28 Aug

Jordan’s Olive production expected to drop by 40 per cent this season

The Kingdom’s olive production is expected to drop by 40 per cent this season, yielding some 124,800 tonnes, preliminary Agriculture Ministry estimates indicate.

Known for its “alternate bearing habit”, under which olive production peaks in alternate years, this season’s produce was expected to yield more than last year, when the country harvested around 243,500 tonnes of olives, of which 44,848 tonnes were allocated for domestic consumption and 198,683 tonnes were used to produce olive oil.

Director of the Agriculture Ministry’s olive unit Jamal Batsh said weather conditions and water shortages contributed to the drop in this year’s productivity.
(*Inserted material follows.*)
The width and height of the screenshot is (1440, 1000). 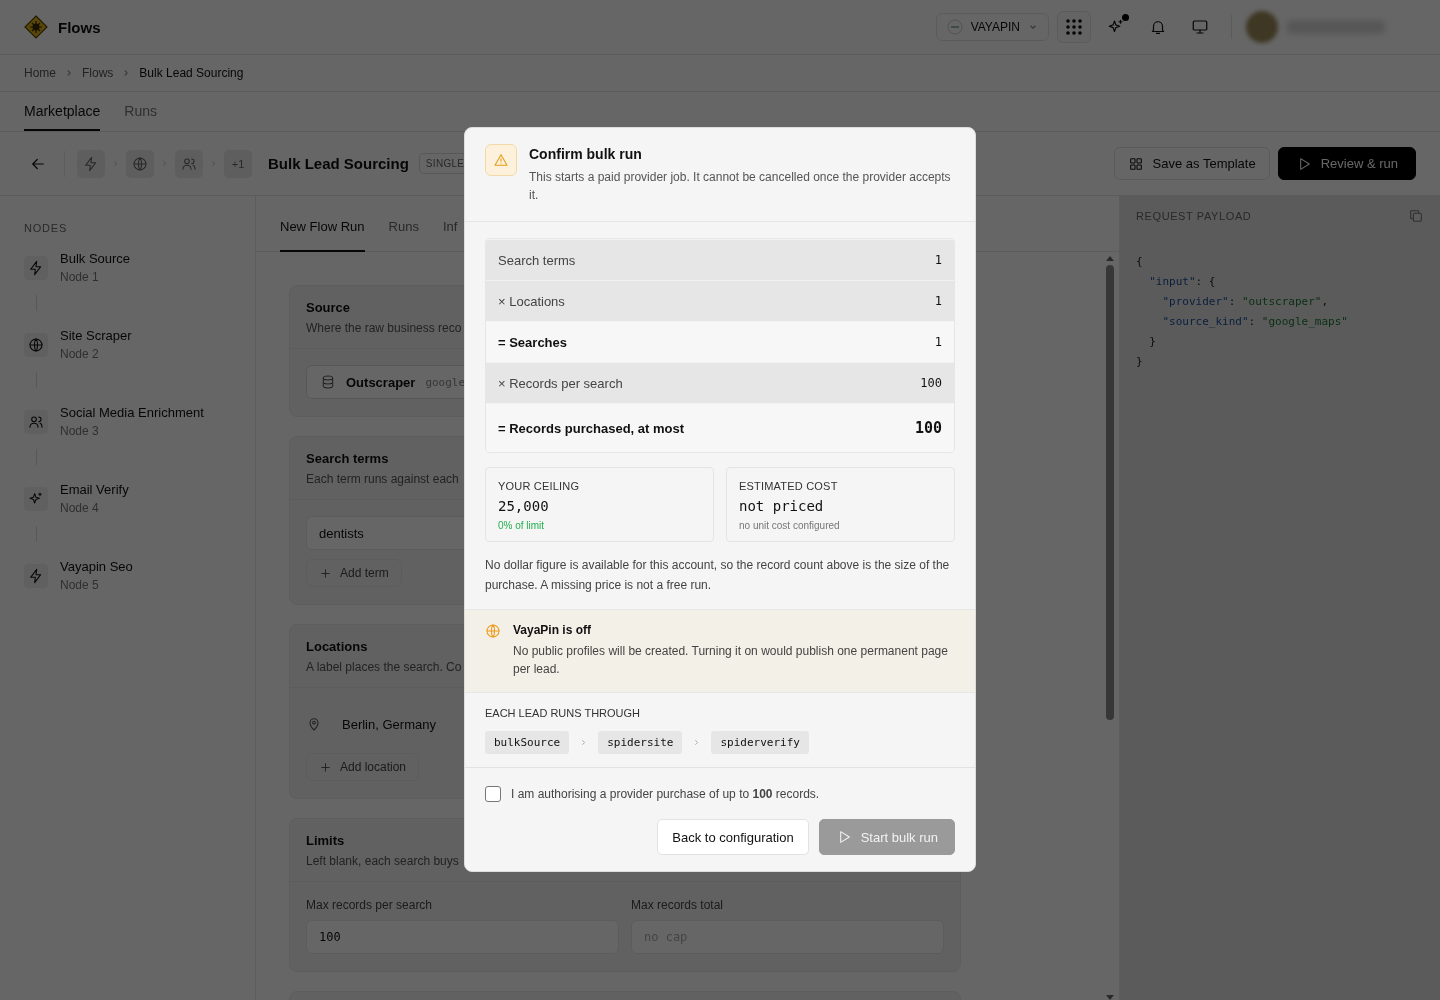 I want to click on apps-button, so click(x=1074, y=27).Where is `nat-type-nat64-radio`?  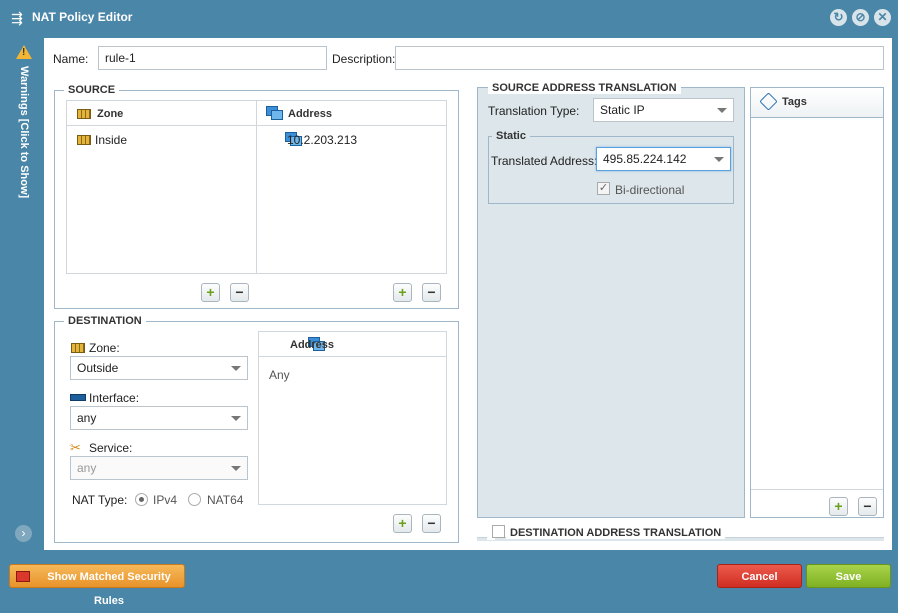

“This season’s decrease in production was affected by the low quantities of rainfall in different parts of the Kingdom, in addition to heat waves that prevailed during the flowering times in areas dependent on rainwater, which account for 77 per cent of land cultivated with olives,” Batsh told The Jordan Times on Tuesday.

He added that around 17,000 tonnes of olive oil are expected to be generated from some 10,000 tonnes of this season’s olives, while the remaining quantities will be allocated for domestic consumption.

Official statistics indicate that the Kingdom’s annual per capita consumption of olive oil stands at 4.06kg, placing this year’s demand at 23,710 tonnes of olive oil, with an expected deficit of 6,600 tonnes to affect consumers, Batsh noted.

“The ministry’s decision to allow olive oil imports is designed to offset the expected shortages in olive oil supply as well as address the expected increase in prices,” he added, noting that around 80,000 Jordanian families are dependent on the sector.

According to the ministry, there are around 17 million fruit-bearing olive trees in the Kingdom covering 1.28 million dunums, 34 per cent of the country’s overall agricultural lands.

There are currently some 106 olive presses in the country, with a combined capacity of producing 280 tonnes of olive oil per hour.

“These presses are closely monitored through various agricultural directorates in the Kingdom during and after the pressing season to ensure their compliance with the ministry’s environment-friendly procedures for disposal of excess residue,” he said, adding that ministry staff follow up on any complaints lodged by the public against the presses.

Jordan, which joined the International Olive Council in December 2002, will hold the council’s presidency next year, Batsh said. The Kingdom currently holds the council’s vice president post.

“This new position will strengthen the Kingdom’s influence among olive-producing countries,” Batsh said, adding that the government has signed several international agreements that will enable the country’s olive exports to penetrate European markets.

He highlighted that 70 per cent of the annual olive oil production is sold directly to Jordanian citizens during the pressing season, which starts in October and lasts until December, while the remaining 30 per cent is marketed to wholesale and retail dealers.

Between 2005 and 2007 the Kingdom exported an average of 1,900 tonnes of olive oil and 6,100 tonnes of olives to various countries, including Saudi Arabia, Kuwait, the UAE, US, Russia, Romania, Italy, France, Switzerland, India, Indonesia, Canada, Qatar, Syria, Israel, Britain, Croatia among others.